By helping to build up protection from accidental exposure, oral immunotherapy for the treatment of food allergy can allow children and adolescents to try new restaurants, travel, and attend birthday parties or go to college with fewer concerns about life-threatening reactions. However, treatment can be anxiety-provoking, as it requires patients to consume substances that may have been long avoided, and doing so can result in symptoms of allergic reactions that may be reminiscent of anaphylaxis. With the hypothesis that patients may be largely unaware that such symptoms are not just unfortunate side effects with which patients must cope, but can be a positive signal of treatment progressing toward desensitization, Lauren C. Howe, PhD, and colleagues sought to determine if changing mindsets about non-life-threatening symptoms during oral immunotherapy from unfortunate side effects to signs of treatment efficacy would reduce patient anxiety.
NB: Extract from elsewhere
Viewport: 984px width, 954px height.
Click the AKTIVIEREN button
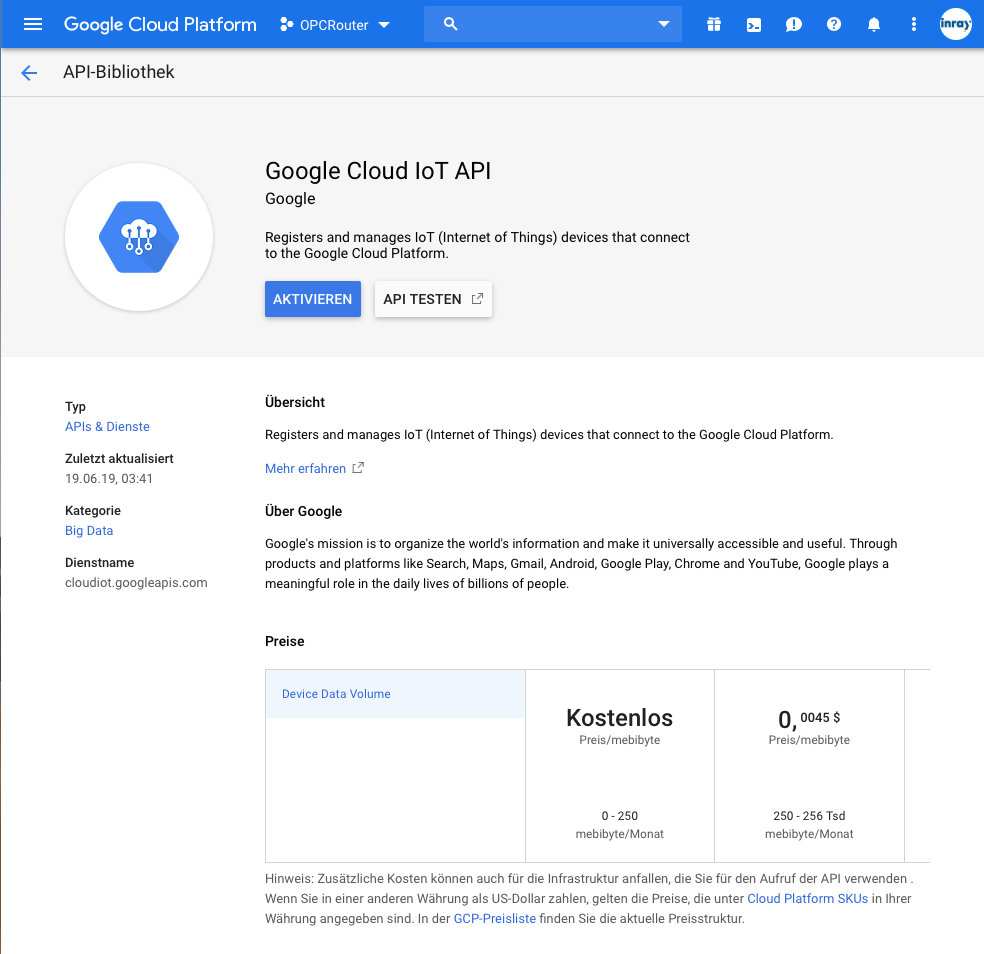point(311,298)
For a study published in The Journal of Allergy and Clinical Immunology: In Practice, patients aged 7-17 who had undergone oral immunotherapy and their families were informed that non-life-threatening symptoms during therapy were unfortunate side effects of treatment or that such symptoms could signal desensitization. All patients and families participated monthly in activities to reinforce these symptom mindsets and learned the same safety information and strategies for managing symptoms.

Compared with families informed that symptoms are side effects, “patients and their parents who learned that symptoms can be positive signals of treatment efficacy were less anxious when they experienced symptoms during oral immunotherapy,” explains Dr. Howe. “They were also less likely to contact on-call support about symptoms, to experience symptoms as treatment progressed to a one-peanut maintenance dose, or to skip or reduce their doses. And they showed a greater increase in peanut-specific blood IgG4 levels.”

Given that the intervention was conducted with one provider in one clinical setting, Dr. Howe notes that the results should be validated in larger studies. In the meantime, she suggests that “physicians can take steps to help patients deliberately adopt adaptive mindsets about symptoms,” adding that “informing patients when symptoms of a treatment are signs of healing may help improve their treatment experience and outcomes.”